◆ **EXCERPT**
****

Ambulance services are finding it increasingly difficult to cope with rising demand for urgent and emergency services, according to the National Audit Office.
In a report published on 26 January 2017, they underline several key issues, especially how:
demand for ambulance services continues to rise rapidly with no sign of slowing;
increases in funding for ambulance services have not matched rising demand;
workforce planning issues and a lack of paramedics are contributing towards limiting the ambulance service’s ability to meet rising demand;
delays in being able to transfer care of patients at emergency departments - that are out of the ambulance service’s control - are contributing heavily to keeping crews off the road where they are needed most.
response time targets are not the only factors that should be considered when assessing ambulance service performance – far more important are clinical outcomes and quality of care, which have been shown to improve despite increasing activity.

****

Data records
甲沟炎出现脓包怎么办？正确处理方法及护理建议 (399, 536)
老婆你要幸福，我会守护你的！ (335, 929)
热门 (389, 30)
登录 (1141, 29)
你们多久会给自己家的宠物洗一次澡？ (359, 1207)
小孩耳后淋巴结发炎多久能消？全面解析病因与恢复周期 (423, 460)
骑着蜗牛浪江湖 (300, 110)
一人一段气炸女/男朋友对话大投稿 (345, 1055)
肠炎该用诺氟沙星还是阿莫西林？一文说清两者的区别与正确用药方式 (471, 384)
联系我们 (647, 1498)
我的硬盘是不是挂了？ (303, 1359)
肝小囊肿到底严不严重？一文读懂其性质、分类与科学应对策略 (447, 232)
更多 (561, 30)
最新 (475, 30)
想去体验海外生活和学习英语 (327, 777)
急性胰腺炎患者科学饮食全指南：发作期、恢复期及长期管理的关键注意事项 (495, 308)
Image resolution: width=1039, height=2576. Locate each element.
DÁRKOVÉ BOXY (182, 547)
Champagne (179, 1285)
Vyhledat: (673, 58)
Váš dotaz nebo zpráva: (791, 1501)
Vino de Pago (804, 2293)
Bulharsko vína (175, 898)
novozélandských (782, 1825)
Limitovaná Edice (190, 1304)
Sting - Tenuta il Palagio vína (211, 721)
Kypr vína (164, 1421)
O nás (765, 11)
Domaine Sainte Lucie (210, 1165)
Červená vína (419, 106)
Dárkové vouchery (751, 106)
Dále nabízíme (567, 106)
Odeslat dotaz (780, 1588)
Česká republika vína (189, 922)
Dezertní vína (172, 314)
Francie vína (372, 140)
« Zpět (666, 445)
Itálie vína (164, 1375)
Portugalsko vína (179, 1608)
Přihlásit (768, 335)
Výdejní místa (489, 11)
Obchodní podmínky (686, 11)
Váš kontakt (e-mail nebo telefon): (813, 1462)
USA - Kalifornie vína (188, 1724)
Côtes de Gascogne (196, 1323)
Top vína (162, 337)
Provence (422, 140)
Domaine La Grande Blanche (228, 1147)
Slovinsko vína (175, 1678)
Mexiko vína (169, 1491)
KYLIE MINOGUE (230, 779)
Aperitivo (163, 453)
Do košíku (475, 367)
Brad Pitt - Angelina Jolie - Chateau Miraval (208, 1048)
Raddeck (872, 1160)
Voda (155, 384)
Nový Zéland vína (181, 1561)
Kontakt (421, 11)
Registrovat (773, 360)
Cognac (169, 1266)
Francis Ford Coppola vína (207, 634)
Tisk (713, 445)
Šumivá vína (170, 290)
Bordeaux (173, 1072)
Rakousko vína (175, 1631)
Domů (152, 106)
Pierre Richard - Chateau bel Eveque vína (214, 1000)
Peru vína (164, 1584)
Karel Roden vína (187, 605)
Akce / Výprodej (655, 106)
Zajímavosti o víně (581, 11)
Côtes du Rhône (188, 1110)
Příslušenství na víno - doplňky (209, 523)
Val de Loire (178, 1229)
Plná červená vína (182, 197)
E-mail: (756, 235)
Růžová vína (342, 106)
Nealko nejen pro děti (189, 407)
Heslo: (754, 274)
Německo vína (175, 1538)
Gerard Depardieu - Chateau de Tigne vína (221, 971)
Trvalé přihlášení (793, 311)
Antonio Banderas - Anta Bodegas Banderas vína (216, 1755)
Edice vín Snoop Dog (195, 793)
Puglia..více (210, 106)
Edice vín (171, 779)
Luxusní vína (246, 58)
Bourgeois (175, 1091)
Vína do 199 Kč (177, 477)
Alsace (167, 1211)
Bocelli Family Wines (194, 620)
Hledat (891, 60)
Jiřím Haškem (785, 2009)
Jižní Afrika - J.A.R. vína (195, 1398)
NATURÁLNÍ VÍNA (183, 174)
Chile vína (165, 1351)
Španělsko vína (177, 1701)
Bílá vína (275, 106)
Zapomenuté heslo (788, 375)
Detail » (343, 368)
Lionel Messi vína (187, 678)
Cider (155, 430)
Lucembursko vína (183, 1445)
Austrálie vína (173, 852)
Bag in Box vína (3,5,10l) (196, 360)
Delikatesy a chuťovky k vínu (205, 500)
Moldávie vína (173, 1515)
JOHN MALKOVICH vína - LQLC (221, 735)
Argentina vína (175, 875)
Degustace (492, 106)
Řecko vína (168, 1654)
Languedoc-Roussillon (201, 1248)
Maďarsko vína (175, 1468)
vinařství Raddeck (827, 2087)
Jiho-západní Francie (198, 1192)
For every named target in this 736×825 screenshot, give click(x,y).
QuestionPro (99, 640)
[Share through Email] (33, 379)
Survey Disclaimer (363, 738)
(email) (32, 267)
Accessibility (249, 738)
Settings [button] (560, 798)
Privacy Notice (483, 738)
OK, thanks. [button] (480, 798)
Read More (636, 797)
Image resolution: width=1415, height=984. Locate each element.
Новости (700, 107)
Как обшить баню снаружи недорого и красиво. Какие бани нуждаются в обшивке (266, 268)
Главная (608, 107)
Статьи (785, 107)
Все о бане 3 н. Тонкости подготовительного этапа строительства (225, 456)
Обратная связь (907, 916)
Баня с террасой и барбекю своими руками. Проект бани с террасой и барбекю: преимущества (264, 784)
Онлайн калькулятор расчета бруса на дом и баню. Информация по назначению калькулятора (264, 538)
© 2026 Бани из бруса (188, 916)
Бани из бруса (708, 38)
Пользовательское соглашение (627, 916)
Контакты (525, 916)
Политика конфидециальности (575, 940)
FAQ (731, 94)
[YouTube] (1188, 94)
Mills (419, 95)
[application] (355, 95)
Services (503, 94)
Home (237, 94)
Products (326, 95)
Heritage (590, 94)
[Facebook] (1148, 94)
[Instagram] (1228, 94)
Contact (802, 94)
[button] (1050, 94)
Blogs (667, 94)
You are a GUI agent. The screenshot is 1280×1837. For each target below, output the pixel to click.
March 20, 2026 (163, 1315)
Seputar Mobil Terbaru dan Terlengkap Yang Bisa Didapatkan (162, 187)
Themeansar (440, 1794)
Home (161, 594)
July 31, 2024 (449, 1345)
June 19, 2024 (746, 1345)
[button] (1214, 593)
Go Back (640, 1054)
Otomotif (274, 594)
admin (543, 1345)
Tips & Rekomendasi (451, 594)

****

◆ **WORK TO COMPLETE**
Continue the passage on the National Audit Office report about ambulance services, starting right after its final point.

◆ **OUTPUT BELOW**
Despite the universal pressures placed across urgent and emergency care services the Care Quality Commission, our health regulator, rated NEAS services as “Good” and in particular commented upon our positive patient-centred culture; the significant effort to recruit more paramedics; learning from incidents; and improving policies, systems and processes.
The National Audit Office report shows that the North East Ambulance Service performs comparatively well against other ambulance services.
Amyas Morse, head of the National Audit Office, said today: “Ambulance services are a vital part of the health service but much of their ability to work better greatly depends on other parts of the health system.”